= Short task =
Print the listing below verbatim, reproducing every line in full and in its original order.

*** Input records

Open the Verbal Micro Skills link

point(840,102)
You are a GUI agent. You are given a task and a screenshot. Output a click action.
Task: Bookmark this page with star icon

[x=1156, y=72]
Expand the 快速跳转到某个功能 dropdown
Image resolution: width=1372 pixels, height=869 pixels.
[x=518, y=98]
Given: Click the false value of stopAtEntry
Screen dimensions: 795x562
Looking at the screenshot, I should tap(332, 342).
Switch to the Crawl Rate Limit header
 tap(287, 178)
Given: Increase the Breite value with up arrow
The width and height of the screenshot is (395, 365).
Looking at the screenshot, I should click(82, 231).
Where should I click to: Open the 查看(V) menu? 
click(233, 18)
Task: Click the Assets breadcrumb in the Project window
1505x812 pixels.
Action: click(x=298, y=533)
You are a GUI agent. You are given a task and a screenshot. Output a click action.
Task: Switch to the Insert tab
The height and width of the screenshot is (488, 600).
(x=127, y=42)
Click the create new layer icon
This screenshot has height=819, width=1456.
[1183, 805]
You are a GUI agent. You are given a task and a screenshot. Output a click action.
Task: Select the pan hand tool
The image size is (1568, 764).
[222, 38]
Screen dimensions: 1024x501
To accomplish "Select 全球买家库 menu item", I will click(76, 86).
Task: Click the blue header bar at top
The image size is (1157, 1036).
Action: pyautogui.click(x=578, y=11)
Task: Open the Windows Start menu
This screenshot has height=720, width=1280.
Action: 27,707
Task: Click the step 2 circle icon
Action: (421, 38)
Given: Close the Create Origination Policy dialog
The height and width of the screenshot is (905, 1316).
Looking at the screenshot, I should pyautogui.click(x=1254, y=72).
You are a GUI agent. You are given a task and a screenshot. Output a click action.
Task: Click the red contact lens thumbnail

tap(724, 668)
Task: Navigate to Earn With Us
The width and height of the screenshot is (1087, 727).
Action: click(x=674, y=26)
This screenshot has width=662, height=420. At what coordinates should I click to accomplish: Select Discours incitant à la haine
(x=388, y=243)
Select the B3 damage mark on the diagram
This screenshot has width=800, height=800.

******

= Response =
Open the Verbal Micro Skills link

point(840,102)
You are a GUI agent. You are given a task and a screenshot. Output a click action.
Task: Bookmark this page with star icon

[x=1156, y=72]
Expand the 快速跳转到某个功能 dropdown
Image resolution: width=1372 pixels, height=869 pixels.
[x=518, y=98]
Given: Click the false value of stopAtEntry
Screen dimensions: 795x562
Looking at the screenshot, I should tap(332, 342).
Switch to the Crawl Rate Limit header
 tap(287, 178)
Given: Increase the Breite value with up arrow
The width and height of the screenshot is (395, 365).
Looking at the screenshot, I should click(82, 231).
Where should I click to: Open the 查看(V) menu? 
click(233, 18)
Task: Click the Assets breadcrumb in the Project window
1505x812 pixels.
Action: click(x=298, y=533)
You are a GUI agent. You are given a task and a screenshot. Output a click action.
Task: Switch to the Insert tab
The height and width of the screenshot is (488, 600).
(x=127, y=42)
Click the create new layer icon
This screenshot has height=819, width=1456.
[1183, 805]
You are a GUI agent. You are given a task and a screenshot. Output a click action.
Task: Select the pan hand tool
The image size is (1568, 764).
[222, 38]
Screen dimensions: 1024x501
To accomplish "Select 全球买家库 menu item", I will click(76, 86).
Task: Click the blue header bar at top
The image size is (1157, 1036).
Action: pyautogui.click(x=578, y=11)
Task: Open the Windows Start menu
This screenshot has height=720, width=1280.
Action: 27,707
Task: Click the step 2 circle icon
Action: (421, 38)
Given: Close the Create Origination Policy dialog
The height and width of the screenshot is (905, 1316).
Looking at the screenshot, I should pyautogui.click(x=1254, y=72).
You are a GUI agent. You are given a task and a screenshot. Output a click action.
Task: Click the red contact lens thumbnail

tap(724, 668)
Task: Navigate to Earn With Us
The width and height of the screenshot is (1087, 727).
Action: click(x=674, y=26)
This screenshot has width=662, height=420. At what coordinates should I click to accomplish: Select Discours incitant à la haine
(x=388, y=243)
Select the B3 damage mark on the diagram
This screenshot has width=800, height=800.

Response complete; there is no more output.